Although the price of Bitcoin (BTC) has fallen considerably from its all-time high a year ago, the billionaire owner of Tesla and Twitter is confident that the cryptocurrency will recover in the future. This and more news in this handy daily summary so that you are always informed with the most recent events that occur within the crypto world.
Elon Musk believes there is a future for Bitcoin
📍“Bitcoin will make it, but it could be a long winter,” were the most recent comments about Bitcoin from Twitter owner Elon Musk on the social network. Musk, who also owns Tesla, responded to investor Jason Calacanis' question about the future of Bitcoin. Calacanis noted that a year ago the price of Bitcoin had reached an all-time high of $69.000 per unit, but that the cryptocurrency was currently trading on the market at a price close to $16.000.
Where will you be in another year? Calacanis asked, to which Musk replied: “Bitcoin will do it”.
Musk's electric car company, Tesla holds more than 10.700 BTC on its balance sheet corporate, valued at approximately $178,7 million at the time of writing.
Is self-custody the future of the crypto industry?
📍Crypto industry leaders are calling on users and investors to self-custody. From MicroStrategy President Michael Saylor to Binance CEO Changpeng Zhao, they are inviting cryptocurrency users and investors to trust themselves and store their crypto assets in self-custody wallets.
In an interview with Cointelegraph reporter Joe Nakamoto, Saylor pointed out that self-custody is critical to building a truly decentralized network. Furthermore, the current MicroStrategy president also acknowledged that self-custody, in addition to ensuring the property rights of users and investors, would also help prevent bad actors from accumulating too much power.
On Twitter, Zhao wrote that self-custody is a fundamental right of all human beings and that we are all free to do so at any time. However, Zhao recommended that users who wish to store their own crypto and not trust third parties start with small amounts while familiarizing themselves with the tools and technology.
Strict regulations for cryptocurrency service providers are coming
📍Patrick Hansen points out that regulators will soon force exchanges to keep their clients' money in segregated accounts.
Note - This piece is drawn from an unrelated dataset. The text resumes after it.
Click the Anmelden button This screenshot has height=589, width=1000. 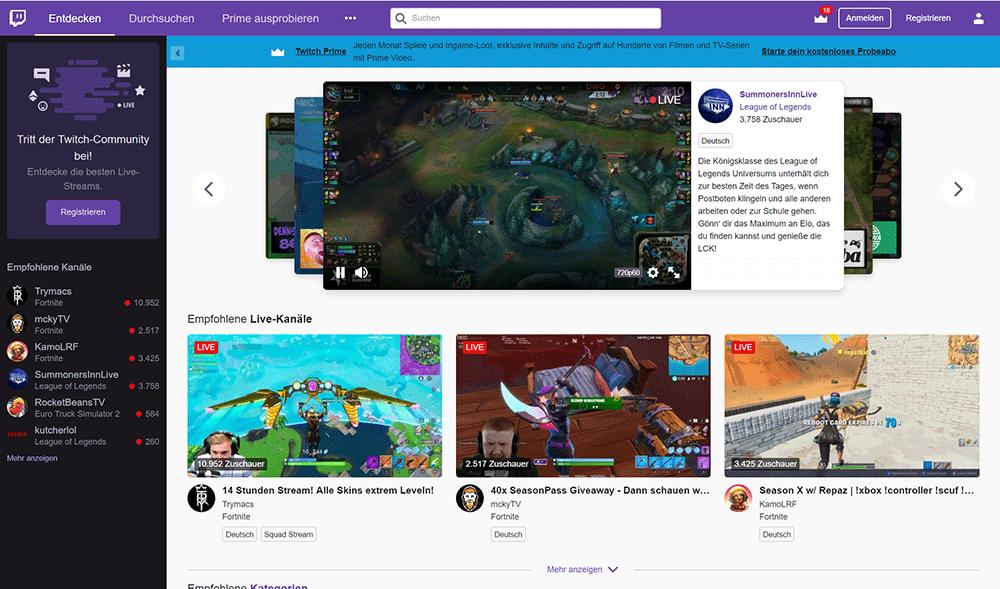coord(864,18)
Circle's European strategy and policy director will discuss the impact that the Markets in Crypto Assets Act (MiCA) will have on the crypto industry, considering the crisis caused by the meteoric fall of the FTX exchange.
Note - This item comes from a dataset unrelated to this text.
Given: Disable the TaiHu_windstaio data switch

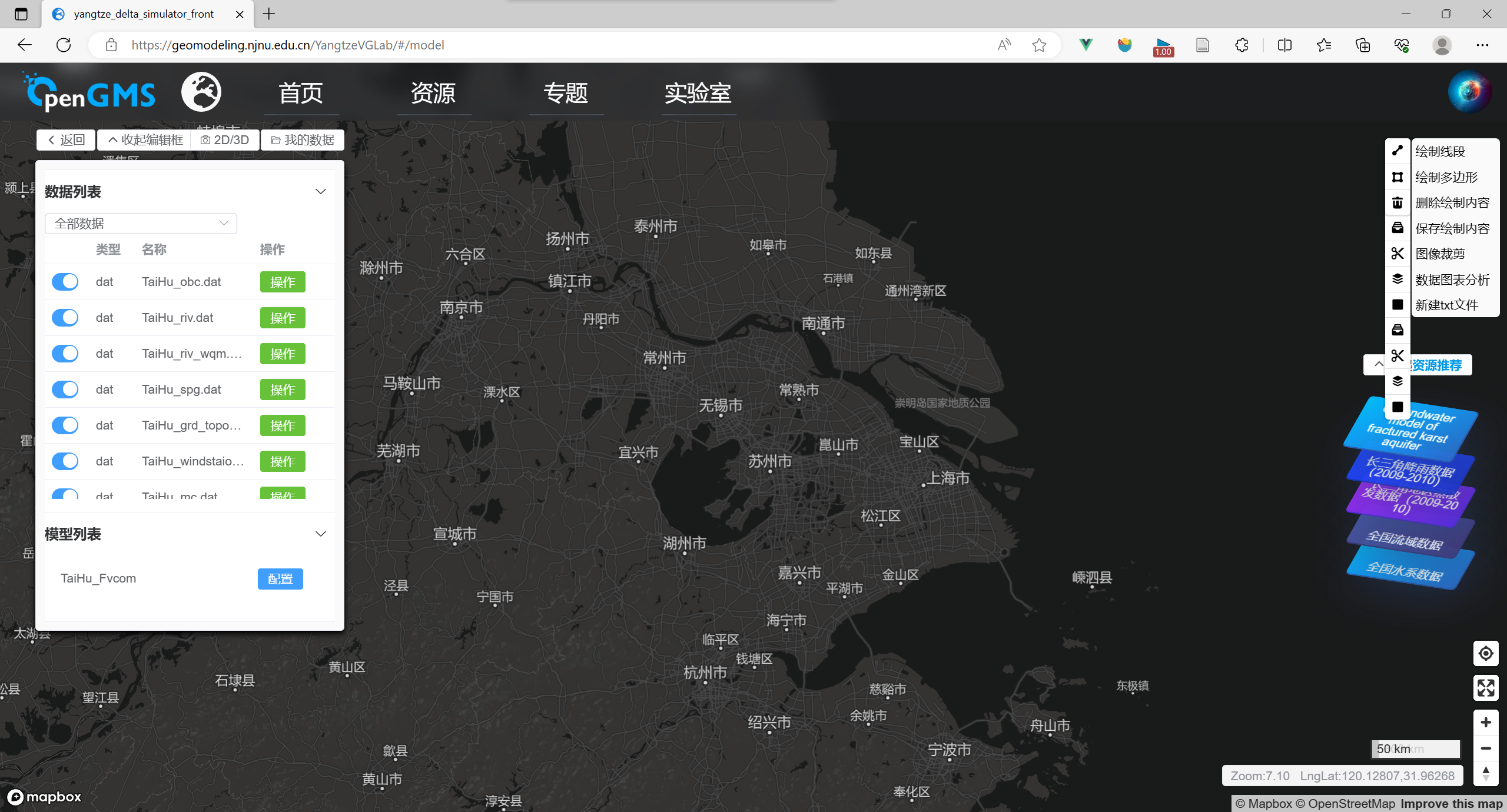Looking at the screenshot, I should tap(65, 461).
Hansen, who will be discussing MiCA alongside MEP Stefan Berger, believes that financial regulators will soon be pushing for new mandatory laws to require exchanges and cryptocurrency financial service providers to hold customer funds in segregated accounts, completely isolated or separate from company funds, to ensure their protection and integrity.
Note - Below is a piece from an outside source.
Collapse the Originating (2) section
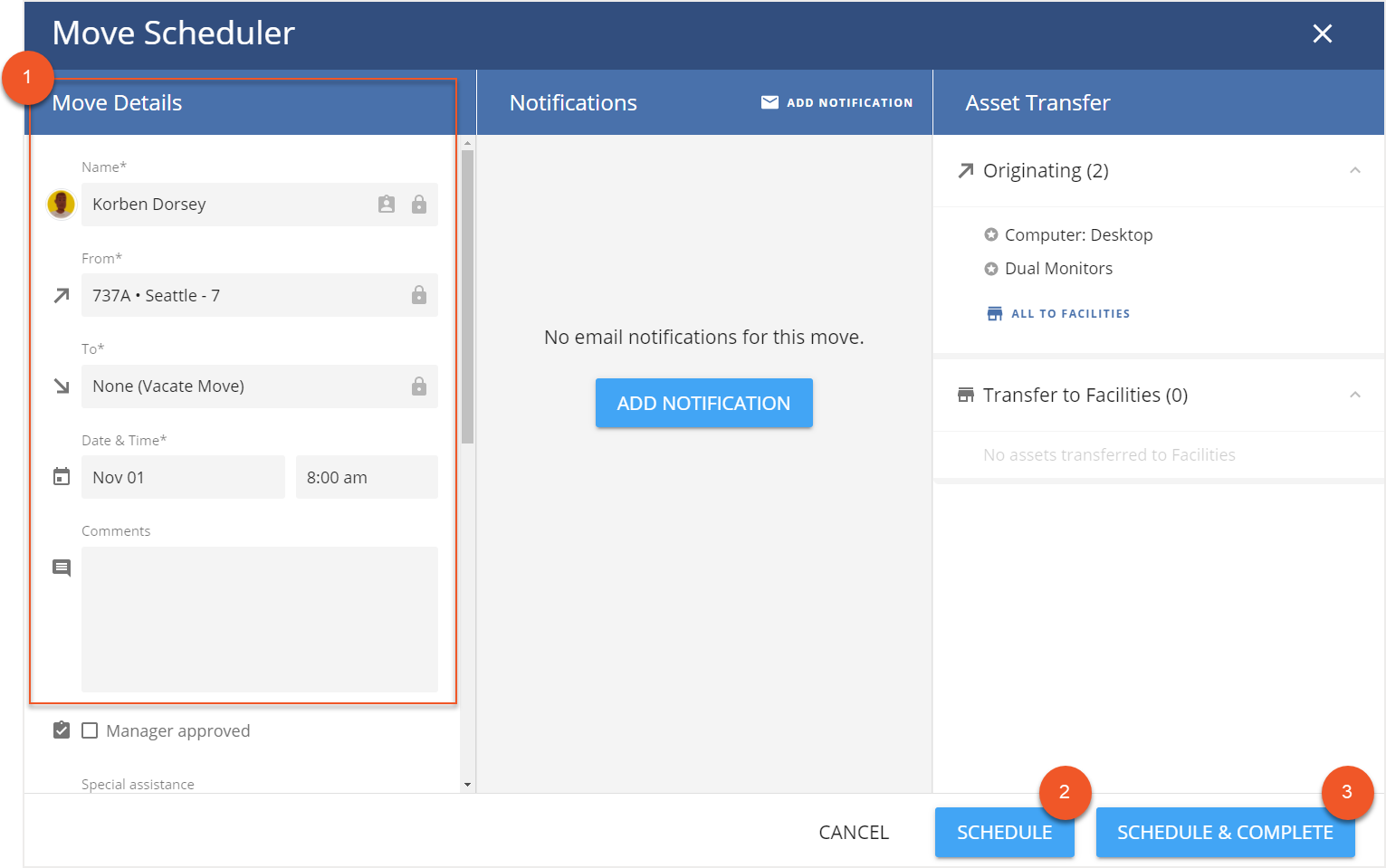Image resolution: width=1386 pixels, height=868 pixels. coord(1354,171)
The MiCA law will regulate cryptocurrency markets in Europe and, as Hansen said, will also prohibit the use of client funds for a company's own account.
MiCA was approved by the European Council in October this year. The final plenary vote on MiCA is expected to take place in February 2023. Although the vote has been delayed until next year, the final text of this law is final and no further changes to its content are expected, Hansen said.
One of the main reasons for delaying the plenary vote on MiCA for a few more months has been the complex legal and linguistic verification of the extensive text, which must be translated into the 24 official languages of the European Union.